ROBUST T-OPTIMAL DISCRIMINATING DESIGNS
成果类型:
Article
署名作者:
Dette, Holger; Melas, Viatcheslav B.; Shpilev, Petr
署名单位:
Ruhr University Bochum; Saint Petersburg State University
刊物名称:
ANNALS OF STATISTICS
ISSN/ISSBN:
0090-5364
DOI:
10.1214/13-AOS1117
发表日期:
2013
页码:
1693-1715
关键词:
regression
models
fit
摘要:
This paper considers the problem of constructing optimal discriminating experimental designs for competing regression models on the basis of the T-optimality criterion introduced by Atkinson and Fedorov [Biometrika 62 (1975a) 57-70]. T-optimal designs depend on unknown model parameters and it is demonstrated that these designs are sensitive with respect to misspecification.

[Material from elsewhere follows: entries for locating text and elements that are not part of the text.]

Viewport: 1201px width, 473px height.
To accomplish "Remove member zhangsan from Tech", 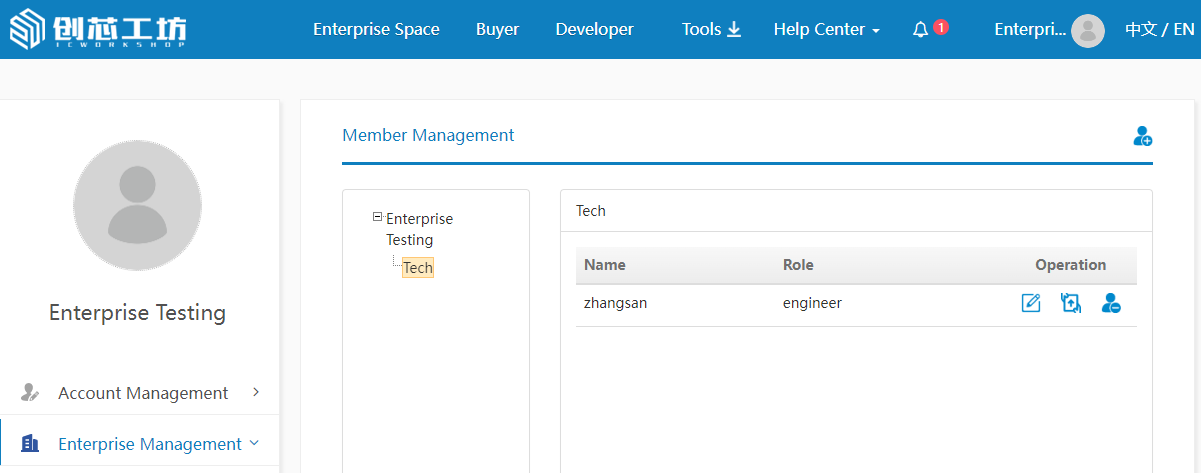I will 1111,303.
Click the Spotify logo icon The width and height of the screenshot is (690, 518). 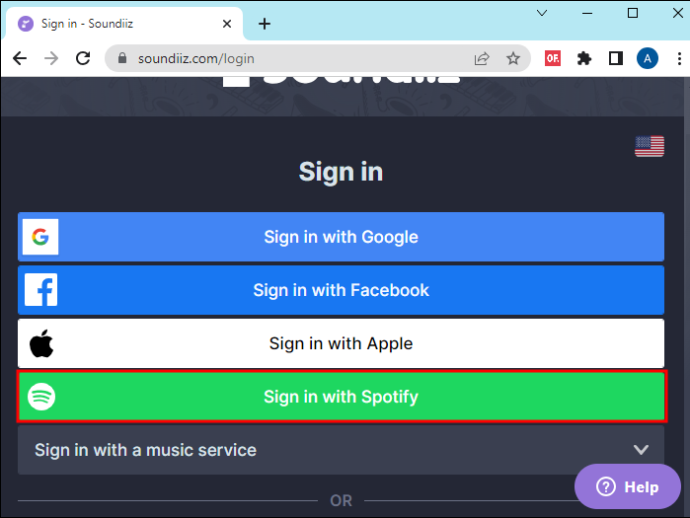(x=41, y=397)
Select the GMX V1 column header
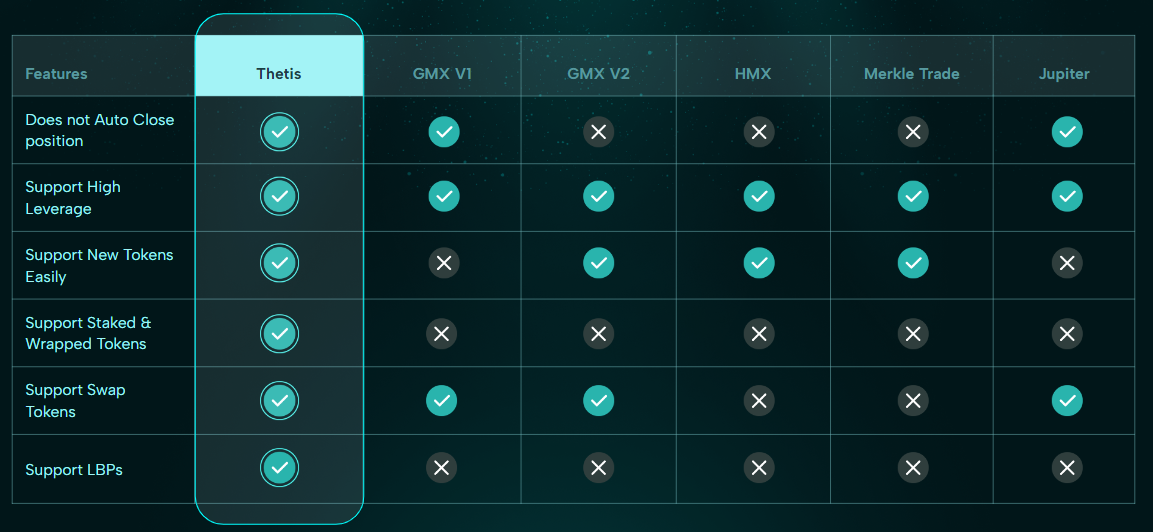 click(x=442, y=74)
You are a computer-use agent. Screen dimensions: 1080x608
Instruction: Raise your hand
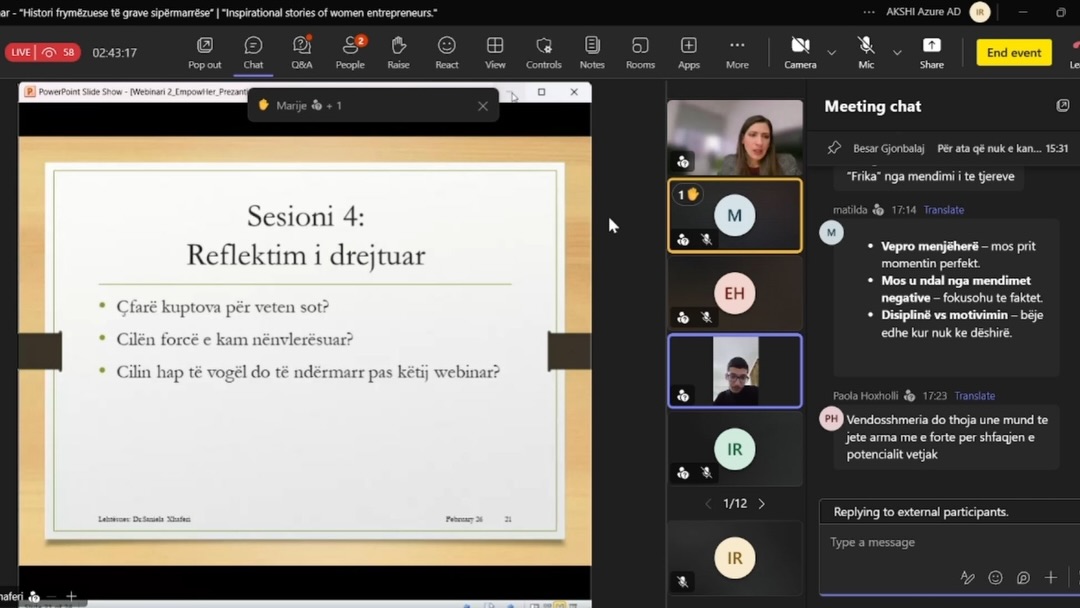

As a solution to this problem we propose a Bayesian and standardized maximin approach to construct robust and efficient discriminating designs on the basis of the T-optimality criterion. It is shown that the corresponding Bayesian and standardized maximin optimality criteria are closely related to linear optimality criteria. For the problem of discriminating between two polynomial regression models which differ in the degree by two the robust T-optimal discriminating designs can be found explicitly. The results are illustrated in several examples.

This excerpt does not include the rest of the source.